**Aim of the task**
Return the complete listing that follows, with each line reproduced exactly.

**Provided information**
::::::::
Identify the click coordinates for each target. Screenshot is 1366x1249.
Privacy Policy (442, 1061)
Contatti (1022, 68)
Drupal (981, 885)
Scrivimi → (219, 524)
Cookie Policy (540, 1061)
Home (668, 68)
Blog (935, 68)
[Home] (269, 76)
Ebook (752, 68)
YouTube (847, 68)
::::::::
**Answer for the task**
Identify the click coordinates for each target. Screenshot is 1366x1249.
Privacy Policy (442, 1061)
Contatti (1022, 68)
Drupal (981, 885)
Scrivimi → (219, 524)
Cookie Policy (540, 1061)
Home (668, 68)
Blog (935, 68)
[Home] (269, 76)
Ebook (752, 68)
YouTube (847, 68)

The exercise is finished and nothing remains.